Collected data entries
○ ○ ○ ○ ○

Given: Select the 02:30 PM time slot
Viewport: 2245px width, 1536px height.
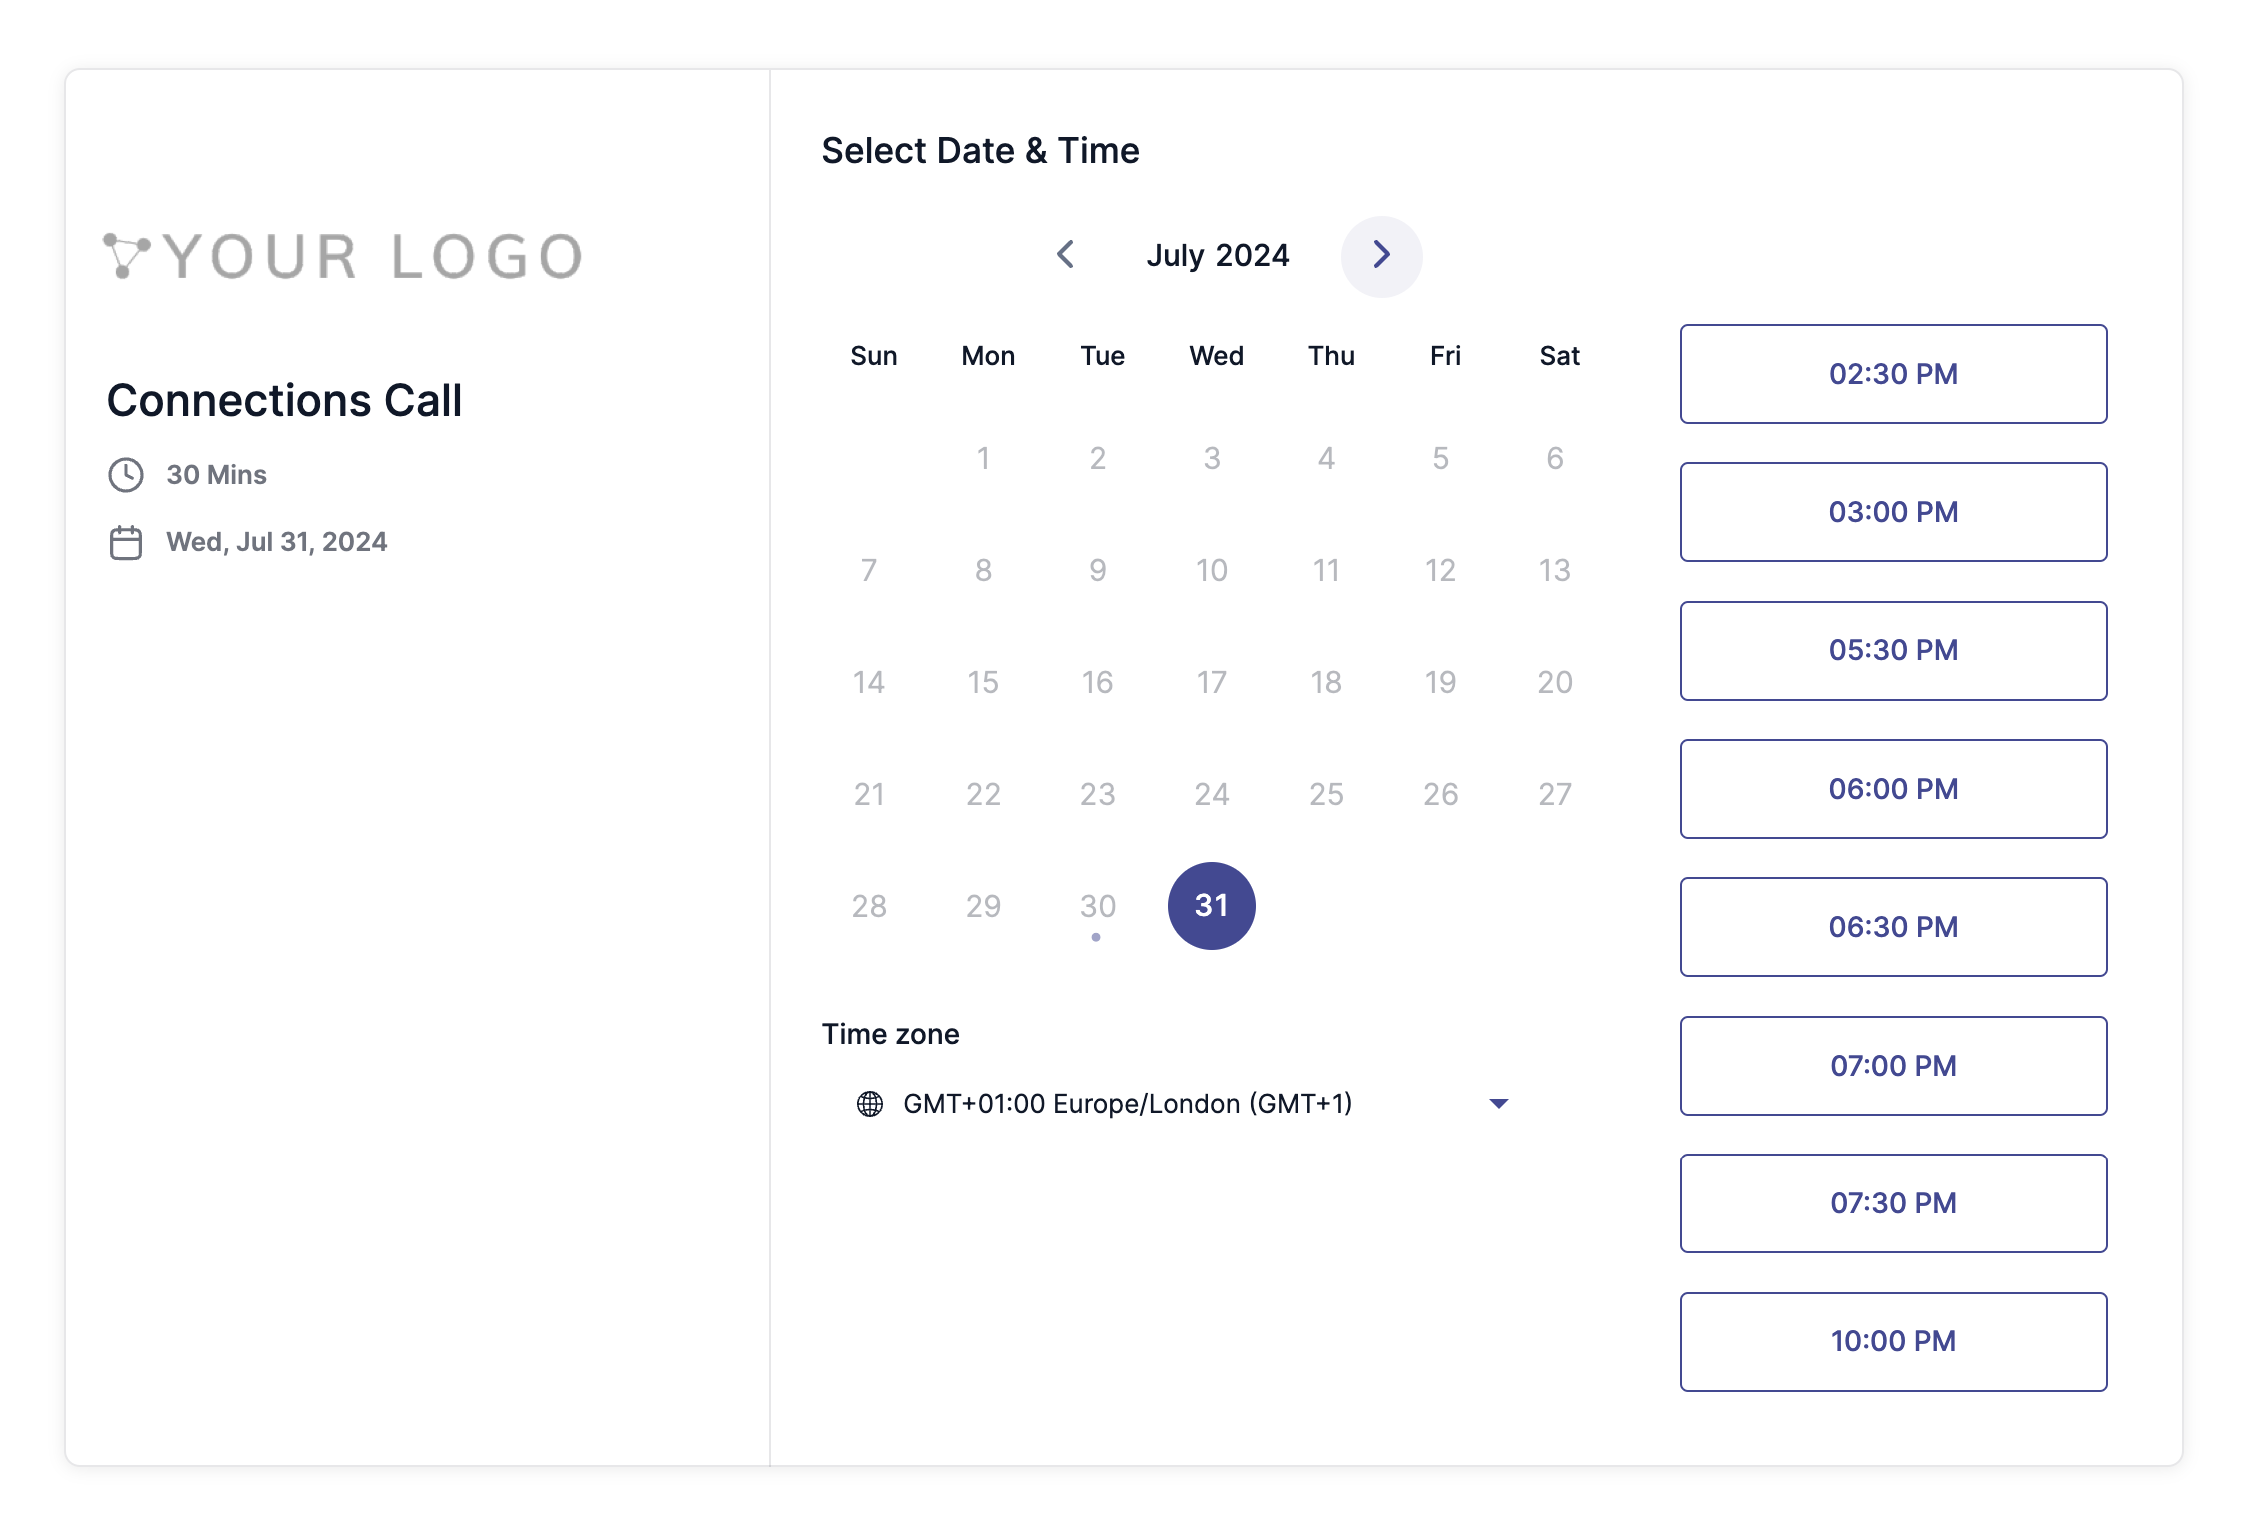Looking at the screenshot, I should coord(1893,373).
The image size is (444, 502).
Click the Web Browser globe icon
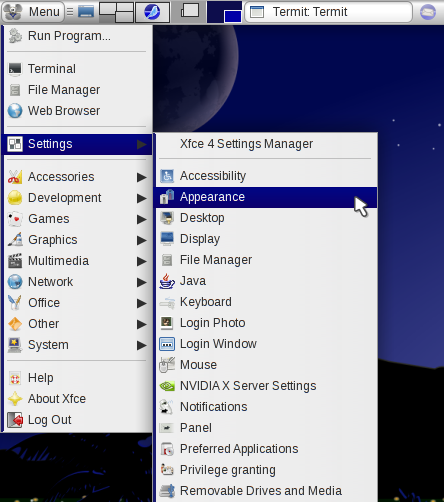coord(15,111)
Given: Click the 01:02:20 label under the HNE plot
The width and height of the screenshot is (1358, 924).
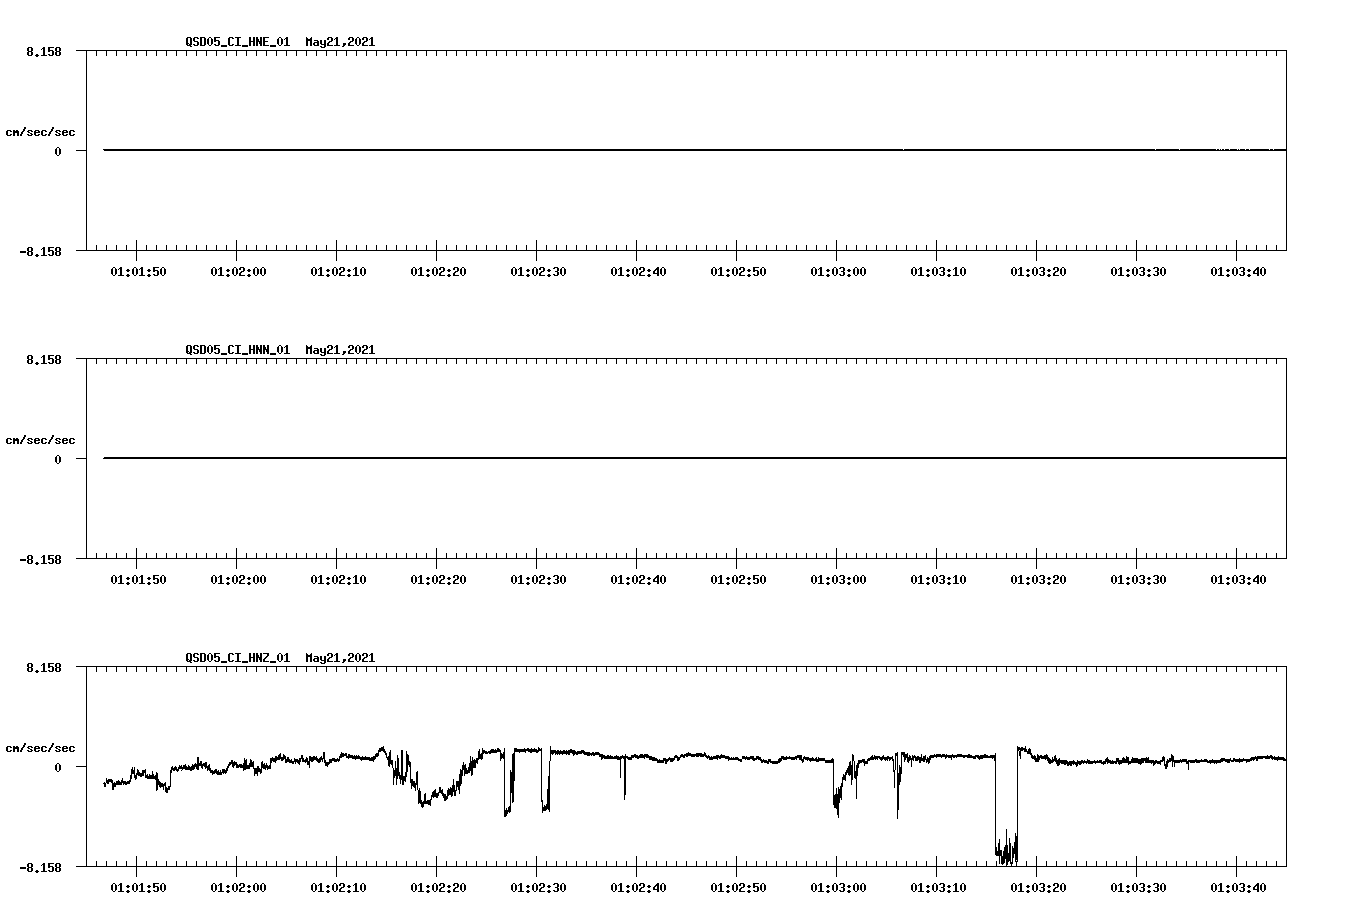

○ ○ ○ ○ ○

▶ Activity: Pictures don't belong in the copy. Restate all the entries exactly.

▶ Output below:
Given: Select the 02:30 PM time slot
Viewport: 2245px width, 1536px height.
Looking at the screenshot, I should coord(1893,373).
The image size is (444, 502).
Click the Web Browser globe icon
coord(15,111)
Given: Click the 01:02:20 label under the HNE plot
The width and height of the screenshot is (1358, 924).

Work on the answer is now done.